▸ Assigned task: The string "This" may appear in lines of the data; report how many lines contain it, with no other output.

▸ Study material:
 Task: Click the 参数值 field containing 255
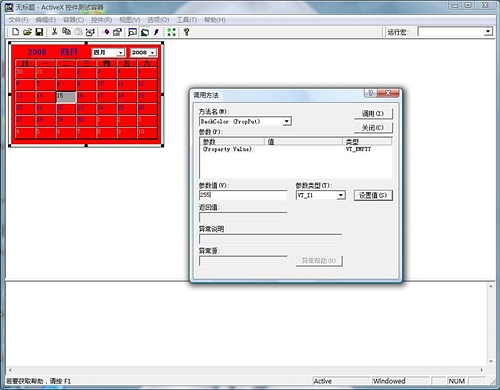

* * *

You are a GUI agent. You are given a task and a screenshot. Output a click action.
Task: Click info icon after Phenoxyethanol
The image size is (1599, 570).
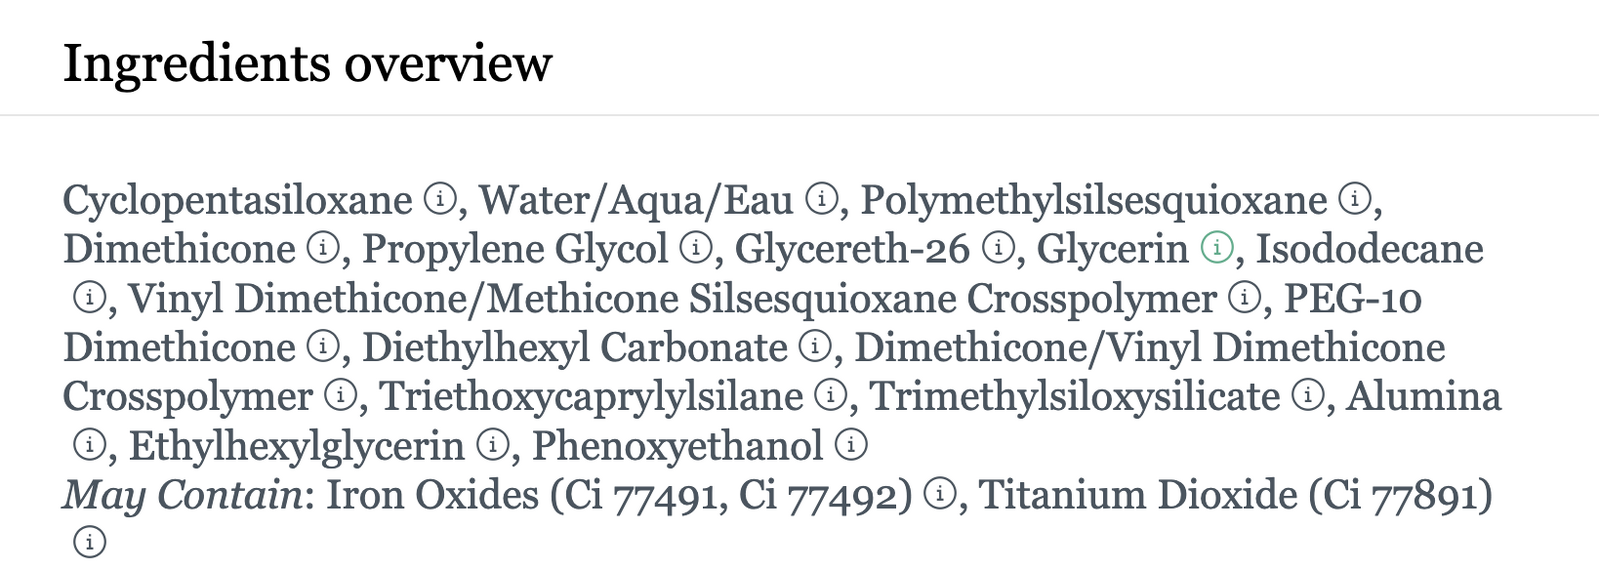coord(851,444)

==

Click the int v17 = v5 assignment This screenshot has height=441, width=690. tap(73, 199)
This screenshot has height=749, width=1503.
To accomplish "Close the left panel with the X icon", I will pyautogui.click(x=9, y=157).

▸ Solved problem: 2